*ASSIGNED TASK*
Write out each line of the entries exactly, starting at the first and finishing with the line that contains "Task: Collapse request № 25123 details".
━━━━━ INFORMATION SUPPLIED ━━━━━
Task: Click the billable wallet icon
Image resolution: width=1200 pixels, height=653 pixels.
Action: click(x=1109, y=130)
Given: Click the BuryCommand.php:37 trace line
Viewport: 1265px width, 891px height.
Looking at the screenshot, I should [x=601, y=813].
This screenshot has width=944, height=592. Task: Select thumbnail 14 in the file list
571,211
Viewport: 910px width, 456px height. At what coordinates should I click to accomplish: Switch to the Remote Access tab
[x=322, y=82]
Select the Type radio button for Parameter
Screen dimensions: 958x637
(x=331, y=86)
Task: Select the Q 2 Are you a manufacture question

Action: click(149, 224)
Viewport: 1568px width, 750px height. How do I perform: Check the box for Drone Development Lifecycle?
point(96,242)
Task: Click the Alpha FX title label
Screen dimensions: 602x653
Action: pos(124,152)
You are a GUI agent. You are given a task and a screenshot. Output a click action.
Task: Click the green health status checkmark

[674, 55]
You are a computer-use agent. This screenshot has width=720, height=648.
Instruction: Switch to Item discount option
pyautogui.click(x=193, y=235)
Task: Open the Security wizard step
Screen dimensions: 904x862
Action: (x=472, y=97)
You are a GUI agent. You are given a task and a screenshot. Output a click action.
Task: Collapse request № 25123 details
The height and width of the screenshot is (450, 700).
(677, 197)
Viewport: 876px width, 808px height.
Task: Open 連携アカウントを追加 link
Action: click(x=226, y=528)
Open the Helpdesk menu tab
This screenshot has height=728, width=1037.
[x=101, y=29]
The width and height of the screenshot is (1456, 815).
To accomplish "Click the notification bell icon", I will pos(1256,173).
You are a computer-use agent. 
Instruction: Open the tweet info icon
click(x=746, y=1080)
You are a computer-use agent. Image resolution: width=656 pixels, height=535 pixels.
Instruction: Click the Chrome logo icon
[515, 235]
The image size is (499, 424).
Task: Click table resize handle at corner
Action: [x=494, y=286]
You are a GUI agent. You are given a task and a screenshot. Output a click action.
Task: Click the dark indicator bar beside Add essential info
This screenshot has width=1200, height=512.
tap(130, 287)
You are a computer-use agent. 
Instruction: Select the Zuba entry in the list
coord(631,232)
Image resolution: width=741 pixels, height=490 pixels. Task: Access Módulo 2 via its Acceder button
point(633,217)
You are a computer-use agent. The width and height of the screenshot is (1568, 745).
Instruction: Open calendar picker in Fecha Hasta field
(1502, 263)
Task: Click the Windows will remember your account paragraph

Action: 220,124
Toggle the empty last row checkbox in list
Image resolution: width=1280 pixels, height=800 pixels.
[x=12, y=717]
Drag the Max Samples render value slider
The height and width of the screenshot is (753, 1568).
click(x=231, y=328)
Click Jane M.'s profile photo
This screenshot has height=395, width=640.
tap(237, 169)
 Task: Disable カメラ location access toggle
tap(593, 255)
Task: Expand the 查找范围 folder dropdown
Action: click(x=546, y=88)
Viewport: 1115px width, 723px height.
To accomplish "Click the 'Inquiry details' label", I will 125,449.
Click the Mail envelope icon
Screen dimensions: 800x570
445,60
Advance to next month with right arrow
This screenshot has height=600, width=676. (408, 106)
━━━━━
*RESPONSE TO THIS EXERCISE*
Task: Click the billable wallet icon
Image resolution: width=1200 pixels, height=653 pixels.
Action: click(x=1109, y=130)
Given: Click the BuryCommand.php:37 trace line
Viewport: 1265px width, 891px height.
Looking at the screenshot, I should [x=601, y=813].
This screenshot has width=944, height=592. Task: Select thumbnail 14 in the file list
571,211
Viewport: 910px width, 456px height. At what coordinates should I click to accomplish: Switch to the Remote Access tab
[x=322, y=82]
Select the Type radio button for Parameter
Screen dimensions: 958x637
(x=331, y=86)
Task: Select the Q 2 Are you a manufacture question

Action: click(149, 224)
Viewport: 1568px width, 750px height. How do I perform: Check the box for Drone Development Lifecycle?
point(96,242)
Task: Click the Alpha FX title label
Screen dimensions: 602x653
Action: pos(124,152)
You are a GUI agent. You are given a task and a screenshot. Output a click action.
Task: Click the green health status checkmark

[674, 55]
You are a computer-use agent. This screenshot has width=720, height=648.
Instruction: Switch to Item discount option
pyautogui.click(x=193, y=235)
Task: Open the Security wizard step
Screen dimensions: 904x862
Action: (x=472, y=97)
You are a GUI agent. You are given a task and a screenshot. Output a click action.
Task: Collapse request № 25123 details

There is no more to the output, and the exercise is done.